This grant builds upon the research from a prior grant: Structural Insights into Activated Intermediates of Parkin
Study Rationale:
Loss of proteins responsible for removing damaged mitochondria (the cell power plants) is the most common cause of young-onset Parkinson’s disease (YOPD). Parkin and PINK1 are key proteins in this mitochondrial quality control system and often mutated in YOPD. After defective mitochondria are detected by PINK1, Parkin tags the mitochondria for recycling by attaching a signal, ubiquitin, to the mitochondrial surface. Understanding how this signaling works at the molecular level will help the development of diagnostics and therapies to improve mitochondrial health in patients.
Hypothesis:
We want to understand how the ubiquitin signal is attached to the mitochondria and why some seemingly benign mutations in parkin cause YOPD.
Study Design:
We will use the techniques of structural biology (e.g., X-ray crystallography) to take pictures of parkin in different conformations. Previous 3D structures have shown us how parkin is turned on by PINK1. We now want to obtain images of the process of ubiquitin attachment.

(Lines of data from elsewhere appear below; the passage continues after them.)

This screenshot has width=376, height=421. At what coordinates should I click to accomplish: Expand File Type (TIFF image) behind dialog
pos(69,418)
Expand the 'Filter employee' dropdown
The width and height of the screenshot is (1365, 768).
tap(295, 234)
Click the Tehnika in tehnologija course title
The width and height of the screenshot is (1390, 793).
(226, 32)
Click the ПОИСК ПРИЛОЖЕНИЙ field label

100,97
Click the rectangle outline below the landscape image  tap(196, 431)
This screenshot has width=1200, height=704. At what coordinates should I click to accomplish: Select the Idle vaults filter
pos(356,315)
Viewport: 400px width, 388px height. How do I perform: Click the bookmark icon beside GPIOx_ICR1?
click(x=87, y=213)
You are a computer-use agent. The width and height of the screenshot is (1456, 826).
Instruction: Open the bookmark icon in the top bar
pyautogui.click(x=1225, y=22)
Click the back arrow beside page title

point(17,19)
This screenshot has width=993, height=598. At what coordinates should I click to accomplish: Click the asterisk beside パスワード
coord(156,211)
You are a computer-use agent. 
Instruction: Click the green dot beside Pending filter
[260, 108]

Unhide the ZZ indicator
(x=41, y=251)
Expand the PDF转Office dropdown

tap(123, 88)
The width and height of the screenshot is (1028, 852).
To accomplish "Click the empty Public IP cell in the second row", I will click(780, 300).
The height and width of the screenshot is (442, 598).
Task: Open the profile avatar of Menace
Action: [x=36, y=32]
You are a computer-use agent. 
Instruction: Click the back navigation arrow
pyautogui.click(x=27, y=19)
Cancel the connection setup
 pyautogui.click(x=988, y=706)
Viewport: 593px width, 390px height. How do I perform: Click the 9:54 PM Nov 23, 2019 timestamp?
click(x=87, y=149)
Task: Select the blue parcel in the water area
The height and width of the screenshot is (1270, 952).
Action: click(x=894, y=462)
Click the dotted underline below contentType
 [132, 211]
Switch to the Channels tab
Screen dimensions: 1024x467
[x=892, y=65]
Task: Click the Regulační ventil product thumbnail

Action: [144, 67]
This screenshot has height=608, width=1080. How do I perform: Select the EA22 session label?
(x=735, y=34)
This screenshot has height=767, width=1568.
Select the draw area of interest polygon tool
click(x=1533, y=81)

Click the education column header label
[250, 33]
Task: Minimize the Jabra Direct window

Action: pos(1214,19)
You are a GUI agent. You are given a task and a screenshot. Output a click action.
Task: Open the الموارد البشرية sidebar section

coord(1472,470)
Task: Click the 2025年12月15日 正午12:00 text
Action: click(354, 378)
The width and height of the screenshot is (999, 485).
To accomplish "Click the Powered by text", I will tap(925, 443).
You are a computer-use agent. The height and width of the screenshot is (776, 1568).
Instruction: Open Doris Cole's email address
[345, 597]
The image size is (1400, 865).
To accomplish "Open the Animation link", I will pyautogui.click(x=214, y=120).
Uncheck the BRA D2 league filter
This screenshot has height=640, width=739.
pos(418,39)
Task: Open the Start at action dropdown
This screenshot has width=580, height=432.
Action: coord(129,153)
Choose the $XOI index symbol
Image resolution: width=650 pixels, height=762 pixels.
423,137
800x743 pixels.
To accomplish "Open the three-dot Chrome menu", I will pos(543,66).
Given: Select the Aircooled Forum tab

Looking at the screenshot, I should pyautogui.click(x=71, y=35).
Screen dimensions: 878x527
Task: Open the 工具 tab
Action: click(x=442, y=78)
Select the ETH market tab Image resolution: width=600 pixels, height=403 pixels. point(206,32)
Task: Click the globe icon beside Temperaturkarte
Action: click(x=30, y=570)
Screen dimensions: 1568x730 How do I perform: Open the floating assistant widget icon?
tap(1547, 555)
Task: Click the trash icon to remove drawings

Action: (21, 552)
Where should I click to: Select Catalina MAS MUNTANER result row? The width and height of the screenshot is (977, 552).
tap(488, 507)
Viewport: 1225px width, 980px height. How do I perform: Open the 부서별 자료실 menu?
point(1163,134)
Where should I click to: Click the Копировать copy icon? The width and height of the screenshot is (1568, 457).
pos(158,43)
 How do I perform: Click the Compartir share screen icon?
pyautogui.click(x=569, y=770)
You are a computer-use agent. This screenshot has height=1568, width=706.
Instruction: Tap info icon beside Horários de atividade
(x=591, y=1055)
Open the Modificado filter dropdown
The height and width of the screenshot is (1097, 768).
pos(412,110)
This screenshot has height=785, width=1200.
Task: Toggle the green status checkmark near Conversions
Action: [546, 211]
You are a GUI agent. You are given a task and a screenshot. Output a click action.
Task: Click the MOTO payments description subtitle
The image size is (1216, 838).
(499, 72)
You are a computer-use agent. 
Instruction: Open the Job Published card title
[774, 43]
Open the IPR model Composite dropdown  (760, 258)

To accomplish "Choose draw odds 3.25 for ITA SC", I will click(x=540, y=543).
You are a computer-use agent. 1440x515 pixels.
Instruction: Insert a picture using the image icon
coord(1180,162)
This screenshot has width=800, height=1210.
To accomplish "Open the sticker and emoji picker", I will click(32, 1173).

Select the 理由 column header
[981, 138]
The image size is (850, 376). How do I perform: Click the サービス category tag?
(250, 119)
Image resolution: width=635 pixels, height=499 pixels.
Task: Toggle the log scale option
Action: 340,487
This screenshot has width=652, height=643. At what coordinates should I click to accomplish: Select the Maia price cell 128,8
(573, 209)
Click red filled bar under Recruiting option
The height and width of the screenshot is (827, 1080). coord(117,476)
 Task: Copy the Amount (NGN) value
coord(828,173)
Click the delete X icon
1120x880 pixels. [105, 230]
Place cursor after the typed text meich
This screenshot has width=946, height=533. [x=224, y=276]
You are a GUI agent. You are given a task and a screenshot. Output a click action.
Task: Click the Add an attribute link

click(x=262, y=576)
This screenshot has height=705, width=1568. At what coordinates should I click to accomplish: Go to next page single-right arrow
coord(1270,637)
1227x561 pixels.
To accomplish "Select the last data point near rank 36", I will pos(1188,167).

Impact on Diagnosis/Treatment of Parkinson’s Disease:
Our first structure explained why some mutations in parkin cause disease, but other mutations remain unexplained. Images of mutant proteins and the steps of ubiquitin attachment will clarify what types of therapies are possible and how to develop them.
Next Steps for Development:
The next step, already ongoing in other laboratories, is to use our knowledge of how parkin is turned on to search for drugs to increase the recycling of mitochondria.